Una hora más tarde nos levanta de la cama
el silbido característico de doña Jesusita avisándonos que llegó con sus
canastones de pan de agua y torta calientitos.
Las puertas se abren una tras otras, sale
Pelancha, Clementina, Isidora, Alvarito y Julia, desperezándose todavía, a
comprar el pan del desayuno y mientras esperan el despacho van contándose sus
sueños y riéndole a la vida, para regresar luego a los fogones ennegrecidos por
el humo de la leña a preparar el desayuno.
Como siempre Alfonso, un muchacho de
piernas muy largas cuyos pantalones nunca le llegaron al tobillo piropea a
quienes puede en su camino.
El tiempo va pasando y pronto desde la casa
jardín de la Srta. Jave que es la última casa de la calle, cerro arriba
comienzan a bajar como bandadas de aves las alumnas de Santa Teresita con su
falda plizada y su capa azul, se entrelazan los uniformes con el comando beige
de los varones y el blanco y negro del Indo Americano.
A las 8 de la mañana, no hay ninguno de
ellos por las calles y es cuando nuestras madres provistas de canastas van al
mercado cada una de ellas con su empleada doméstica, a su regreso don Jorita
Silva alisa las plumas de sus gallos de pelea amarrándolos a varias estacas que
se encuentran entre las piedras de la calle; los despachos de los abogados
Montenegro, Arribasplata, Ortiz, Quiroz y Silva, lucen siempre llenos de
clientes, la mayor parte de ellos son campesinos con sus mujeres y sus hijos, a
veces traen también sus asnos cuyos rebuznos y el cantar de los gallos
mezclados con el ladrido de los perros dan la melodía a los músicos de la
aldea.
Es de piedras azules que están tejidas
armoniosamente las veredas, tan lisas y lindas que si hasta hoy los hubiéramos
conservado Cajamarca sería una ciudad de ensueños. En la esquina de la tercera
cuadra hay una pila que es un pato; donde todos se proveen de agua, y cuando
falta, Lucas nos trae dos latas desde Chontapaccha.
A las diez de la mañana mi abuela grita
"llegó el burro" y apresuradamente la empleada saca la basura al
borrico que tiene dos cajones donde se deposita la misma.
Su dueño tiene aspecto de pirata por las
botas altas que usa y un sombrero negro en la cabeza, el burro lleva en la
frente una gran chapa anaranjada, creo que es de Crush, hace su aparición todos
los días.
Las tardes apacibles se van estirando con
menos gente ya los campesinos han regresado a sus hogares, las amas de casa se
adormecen con los pajaritos que revolotean en la pileta del medio del patio,
cuyos pilares llenos de jazmines y helechos de tul le cuentan a las enredaderas
que el durazno está en flor y el manzano también.
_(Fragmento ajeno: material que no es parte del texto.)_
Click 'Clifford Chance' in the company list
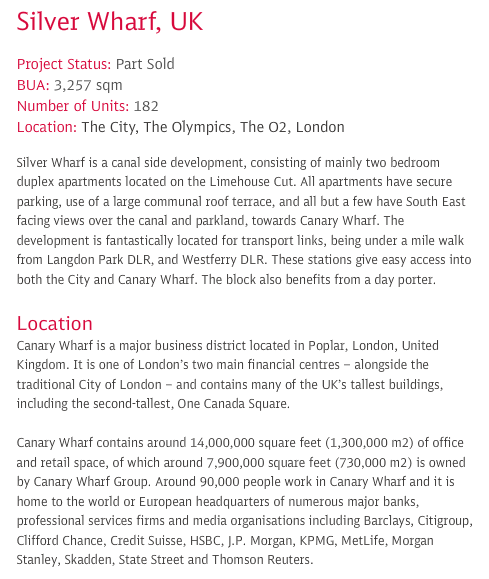 59,541
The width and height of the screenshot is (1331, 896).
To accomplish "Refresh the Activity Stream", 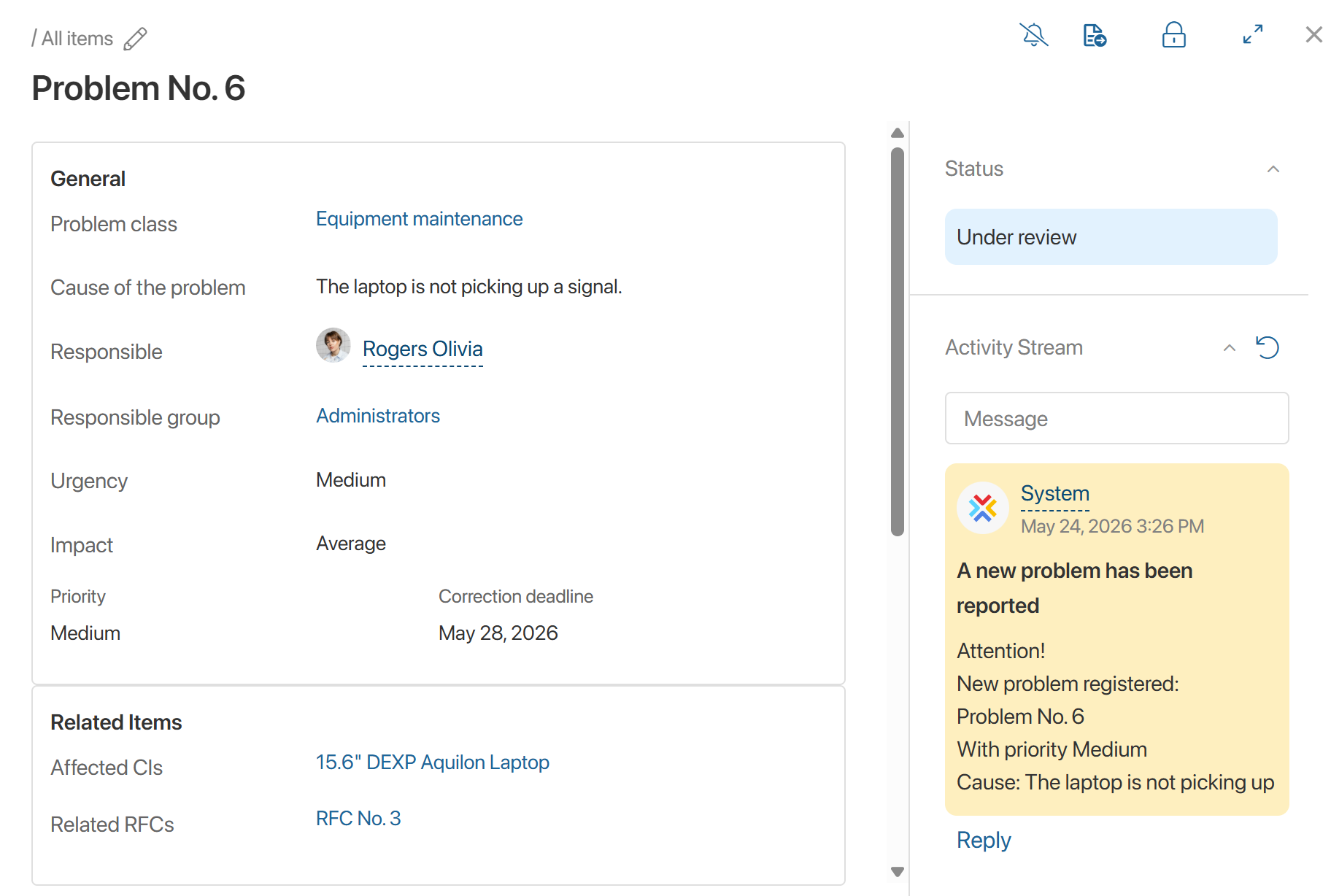I will click(x=1268, y=347).
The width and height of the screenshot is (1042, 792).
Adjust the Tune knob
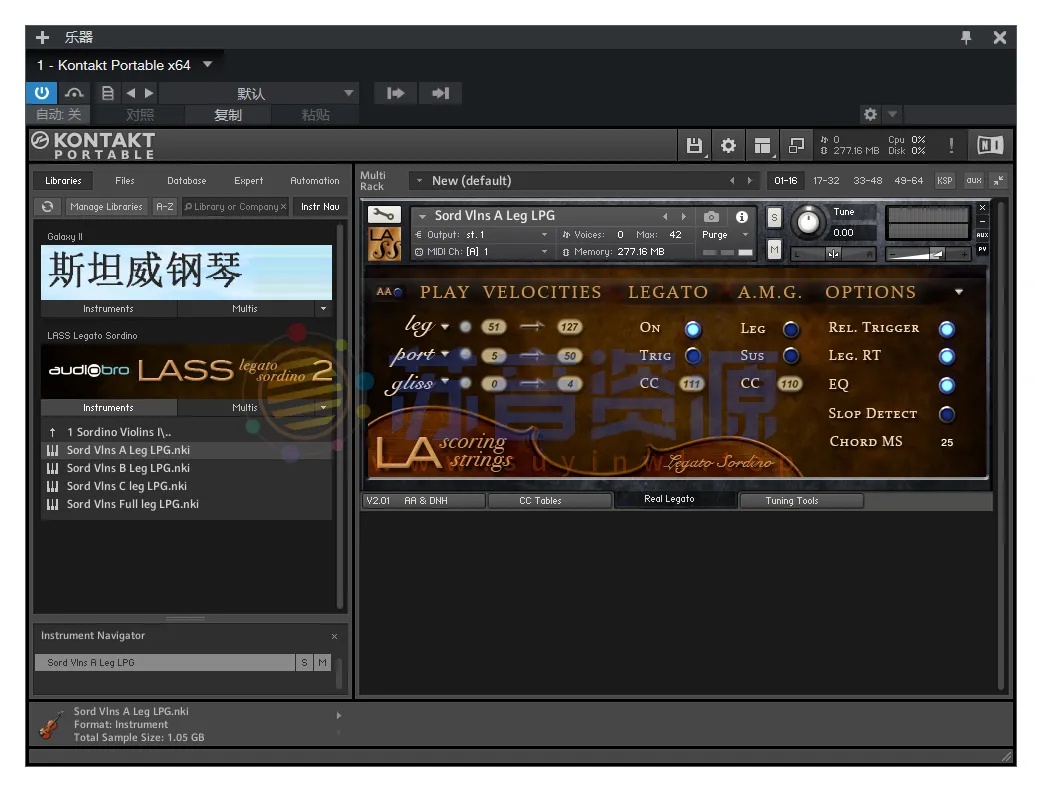click(x=809, y=223)
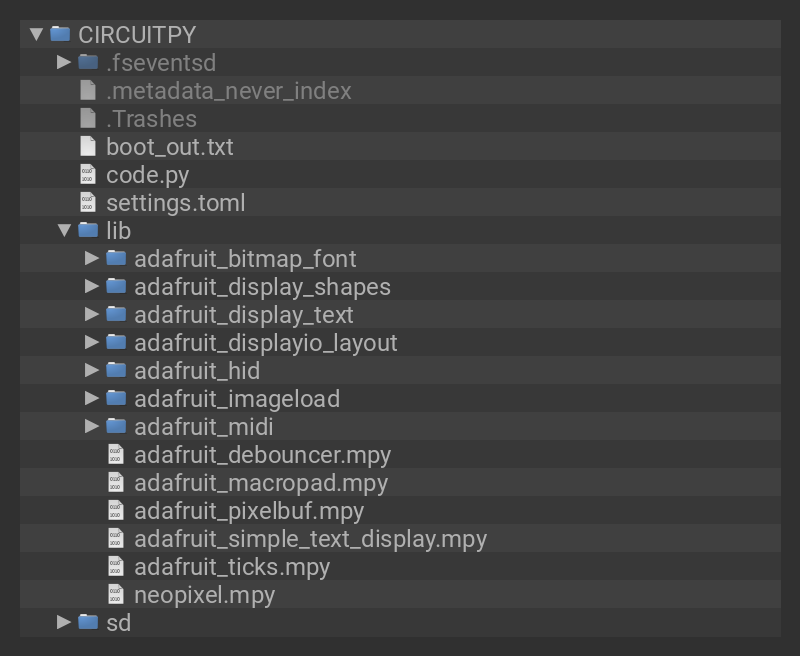Select adafruit_simple_text_display.mpy file
The width and height of the screenshot is (800, 656).
[x=310, y=538]
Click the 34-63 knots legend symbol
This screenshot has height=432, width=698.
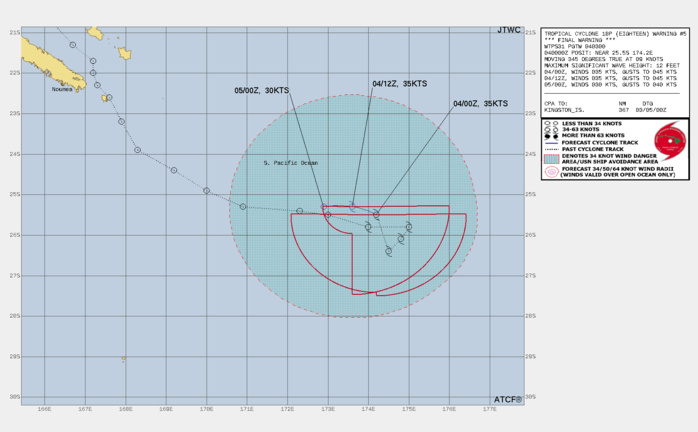tap(549, 129)
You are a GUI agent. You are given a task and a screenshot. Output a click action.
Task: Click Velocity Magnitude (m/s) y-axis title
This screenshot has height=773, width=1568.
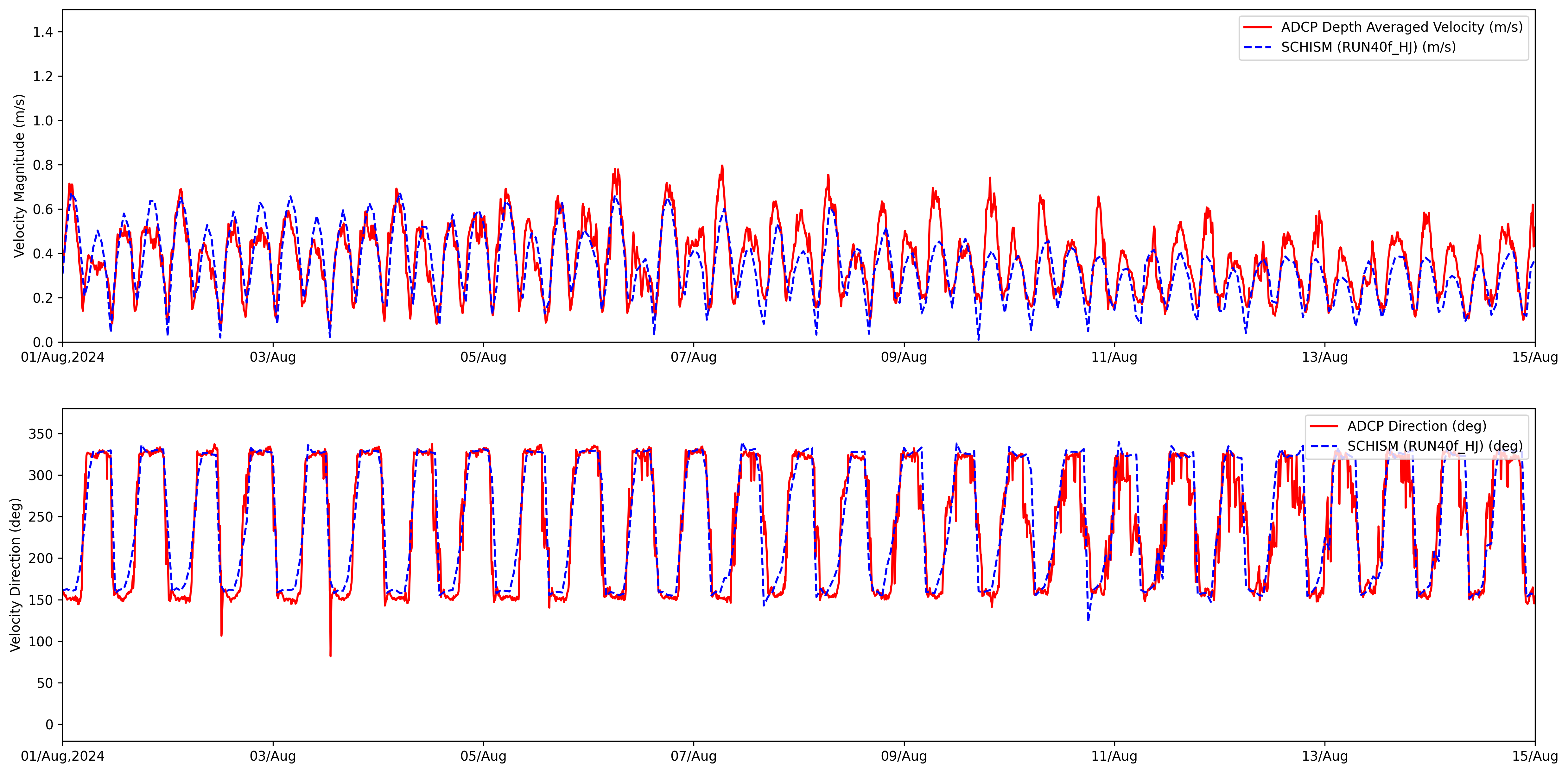20,176
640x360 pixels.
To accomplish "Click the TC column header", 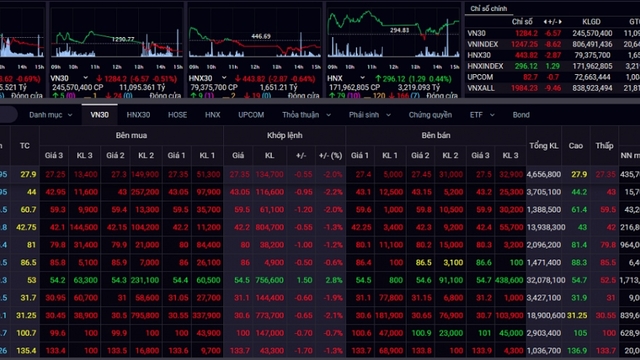I will tap(24, 146).
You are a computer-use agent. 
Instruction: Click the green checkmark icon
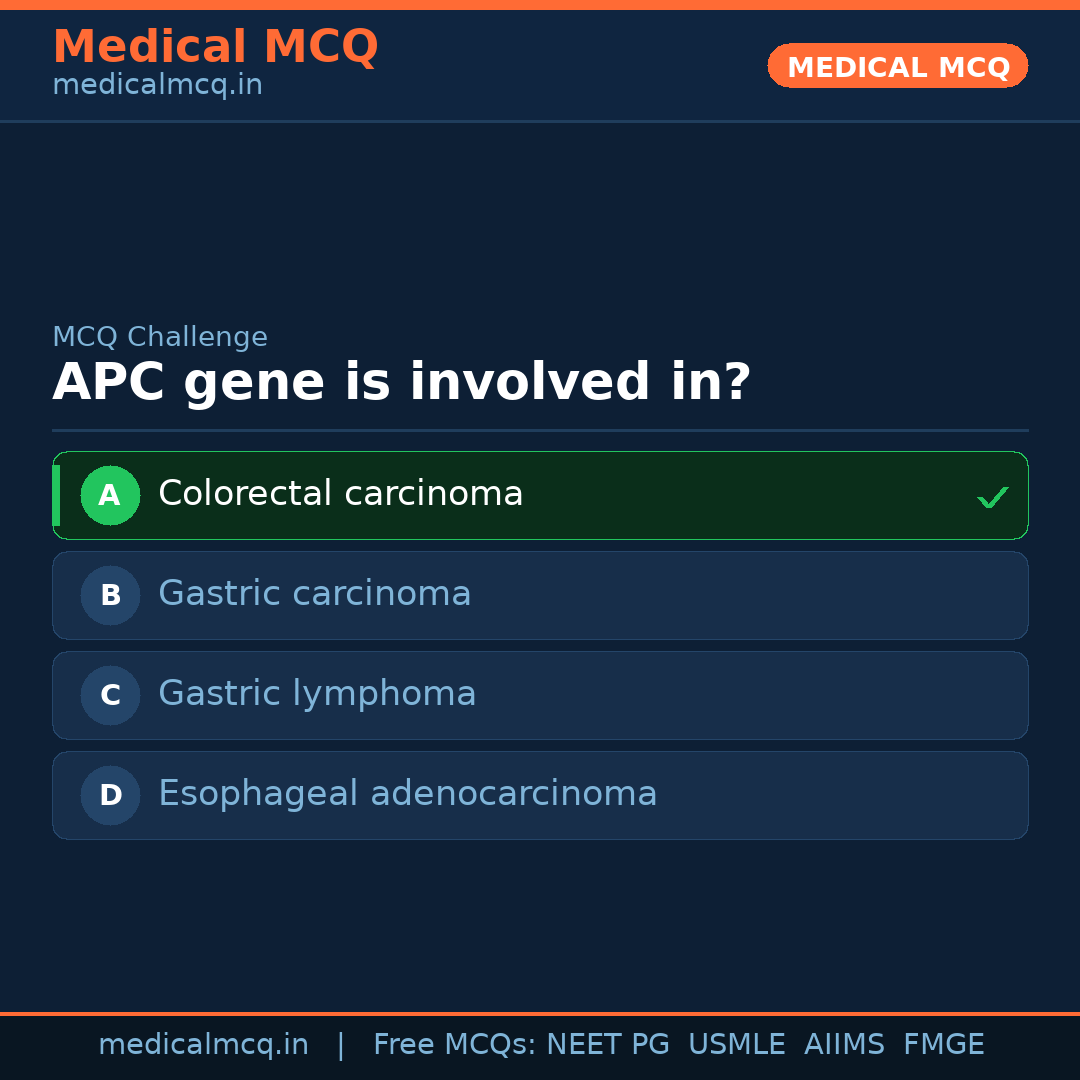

Santos alrededor de las cinco va dejando el
pitipan y los biscochitos de Campos, de casa en casa con su olor a vainilla y
leche mientras que en las brasas de los fogones hierve el canta rito
cajamarquino con espumante chocolate y las abuelas le cantan a sus nietos
"La cocinera que estaba en la cocina batiendo el chocolate para la
madrina".
Los últimos rayos del sol van entrando
pícaros y cansados hasta el comedor grande, donde se saborea el lonche y las
familias conversan y la imagen del padre y la madre da un toque de amor y de
respeto.
Pocas son las personas que salen por la
noche, solo tenemos 3 postes de luz con focos pequeñitos que alumbran
mezquinamente el barrio, de esto se aprovecha una que otra pareja y los que van
al cine o alguna novena.
Cada cierto tiempo llegan de Chumbil los
arrieros con sus mulas traqueteando con sus cascos las piedras y los lomos
cargados de queso y mantequilla a veces papas, trigo o cebada. Los dueños
entonces hacen llegar a las familias amigas una fuentecita con un queso o un
paquete de mantequilla, delicadamente cubierto con un mantelito.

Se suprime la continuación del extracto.